Uno funciona, siente, percibe, habla, gesticula, se expresa, se emociona, se entristece o siente dolor o placer gracias a los umbrales. Todos tenemos nuestros propios umbrales, que a lo largo de la vida se van modificando, a veces lentamente, a veces con violencia. Un amigo, por ejemplo, que solía alcanzar estados de ira inenarrables por cualquier nimiedad – en el subte, en el colectivo, en la farmacia –, tuvo que asistir durante días a su hijo, que tenía el cráneo partido tras un accidente automovilístico. Y entonces abruptamente comprendió que todo aquello que antes le parecía importante y que lo llevaba a semejantes estados de indignación en realidad no era nada.

Cuenta el mito urbano que después de que Neil Armstrong y Edwin E. Aldrin pisaron por primera vez la Luna, a su regreso tuvieron serios problemas de adaptación, porque nada parecía motivarlos o llamarles la atención. El hecho de haber pisado la Luna señalaba un umbral que ahora era muy difícil superar. Si es un mito urbano, suena muy creíble.

El asunto de los umbrales funciona también para el trabajo. Y para la literatura. Es muy peligroso enumerar las predilecciones literarias, porque de ese modo uno, sin saberlo, suele manifestar qué libros ha pasado por alto. Alguien fanatizado con Henry Miller no ha leído a Céline, y es muy probable que quien ama los poemas de Benedetti no haya leído a Pessoa. O alguien fascinado con Bolaño seguramente no leyó a Wilcock (foto). De alguien que habiendo leído a Pessoa y a Benedetti prefiere a Benedetti no hay nada que decir. La lectura marca umbrales; uno siempre avanza, nunca retrocede. Aunque a veces hay gente que sí lo hace.

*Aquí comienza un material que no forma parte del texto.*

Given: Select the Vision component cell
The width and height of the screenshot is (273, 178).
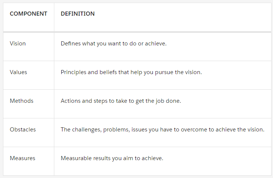Looking at the screenshot, I should coord(18,43).
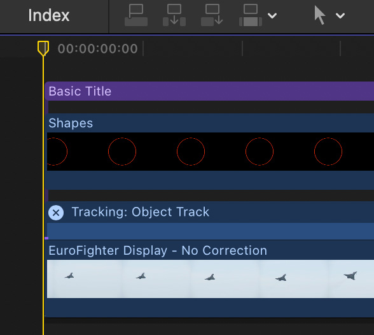Select the EuroFighter Display - No Correction clip name
This screenshot has width=374, height=335.
[158, 251]
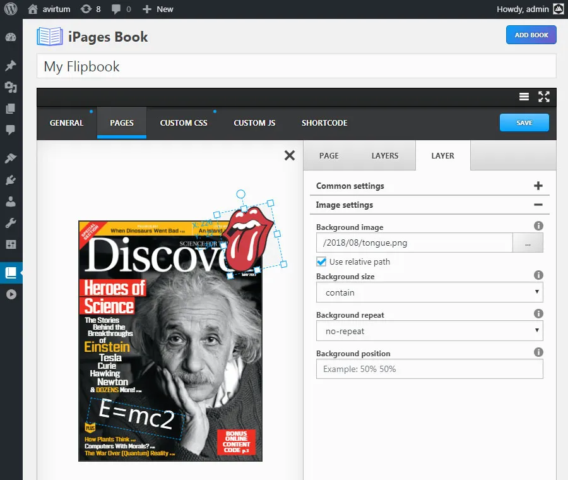
Task: Open the Comments icon in sidebar
Action: 11,129
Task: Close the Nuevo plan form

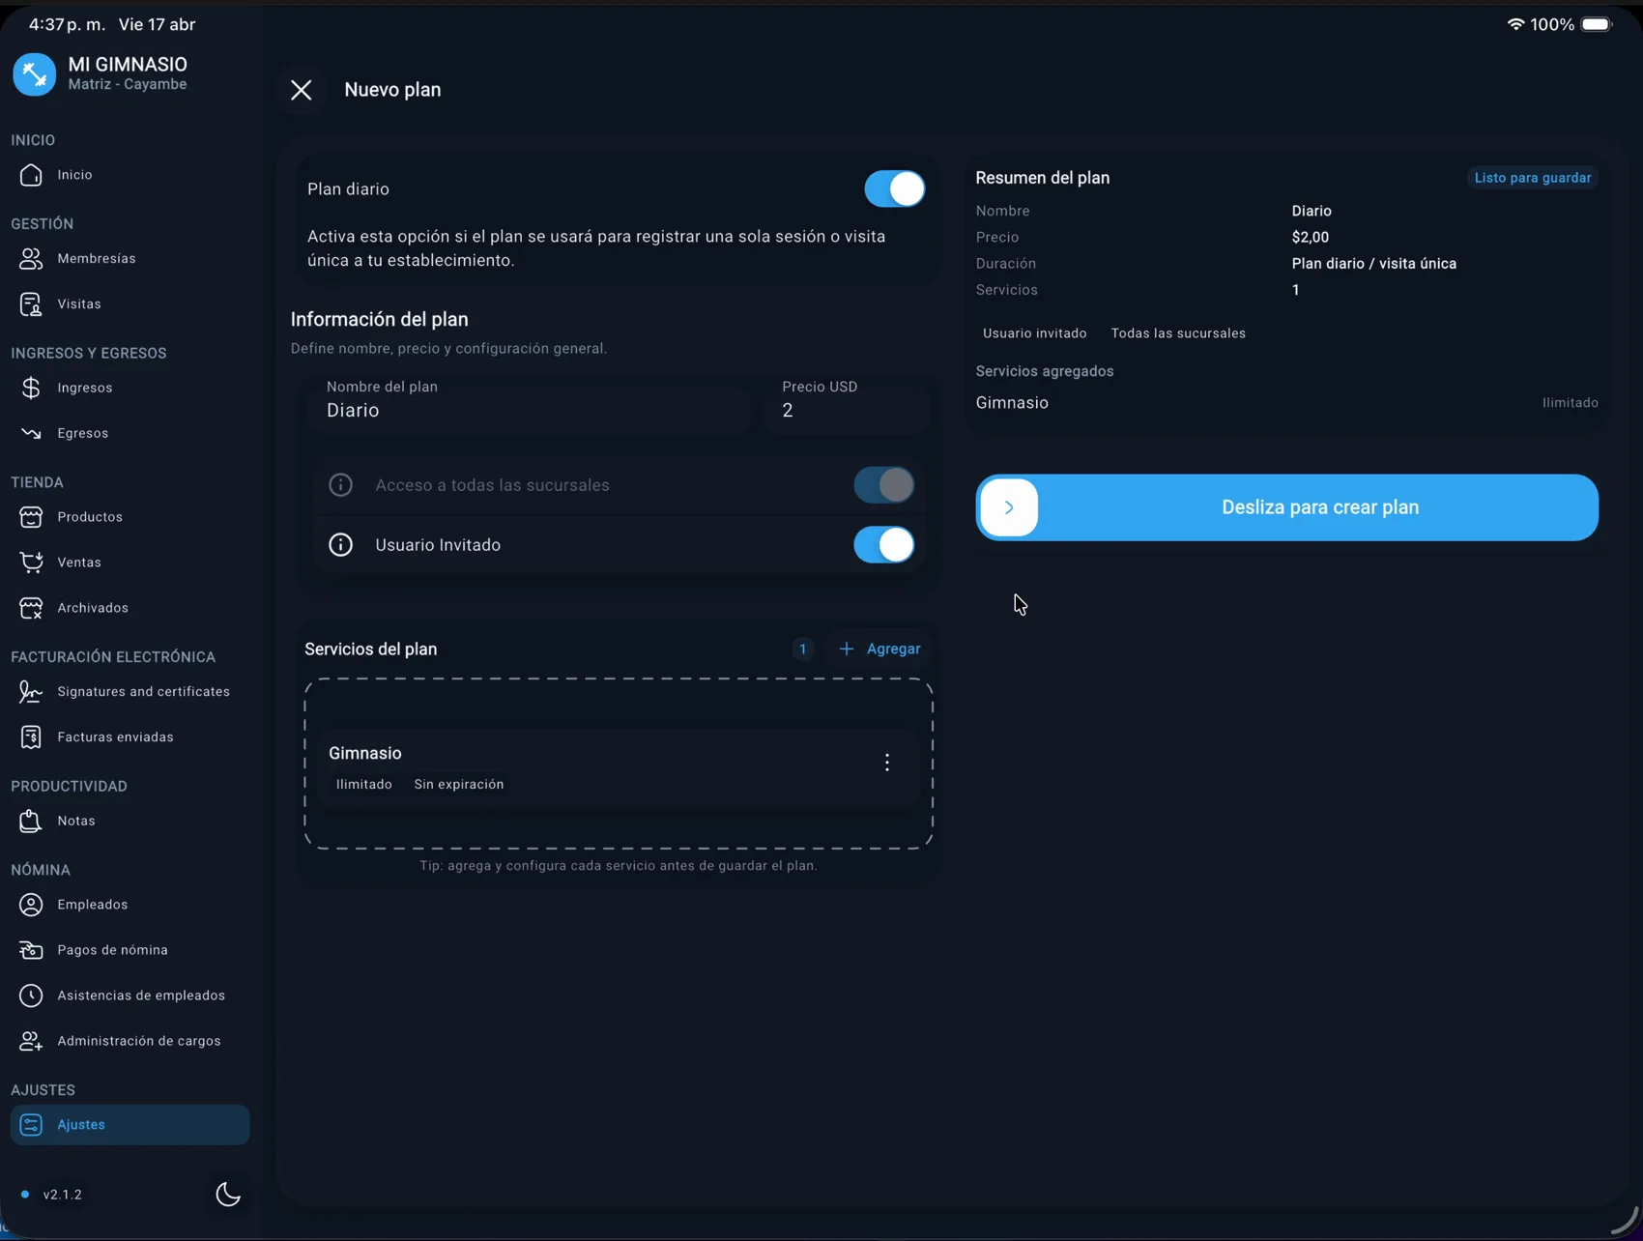Action: 302,90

Lo mismo ocurre con el trabajo. Claro, pero ¿a qué llamamos trabajo? Hay quien considera un trabajo ser cantante de rock, y un encuadernador de libros considera su oficio un trabajo. En términos sociológicos, trabajo puede definirse como la ejecución de tareas que implican un esfuerzo físico o mental que tienen como objetivo la producción de bienes y servicios para atender determinadas necesidades humanas. El trabajo es entonces la actividad a través de la cual el hombre obtiene sus medios de subsistencia, trabajando para vivir o viviendo del trabajo de los demás. Eso dice la sociología. Pero a mí esa definición no me gusta, porque deja de lado los umbrales. Para alguien que trabajó 17 horas diarias en un molino cargando bolsas de harina, “trabajar” sentado en un escritorio con los pies sobre la mesa no es trabajo. No puede serlo. Puede aceptar que, en el habla diaria, al mencionar la palabra “trabajo” se entienda también eso, estar sentado con los pies sobre la mesa. Pero en su fuero interno ese hombre no trabaja. De modo que considero que hacen falta palabras para definir los medios de subsistencia, porque la palabra “trabajo” es insuficiente para el amplio espectro de modos de ganarse la vida.

Siguiendo con el razonamiento, quien considera la escritura un trabajo es alguien que nunca ha trabajado en sentido reducido. O alguien para quien los umbrales no tienen consistencia. Pensar sólo puede ser un trabajo para un débil mental. Si no hay esfuerzo físico, no hay trabajo. Siendo chico conocí a otro chico que era espástico. Me sorprendía mirarlo mientras intentaba tomar una cucharita para revolver el café. Para él todo era un trabajo agotador. Pienso en él cada vez que estoy a punto de creer que al escribir estoy trabajando.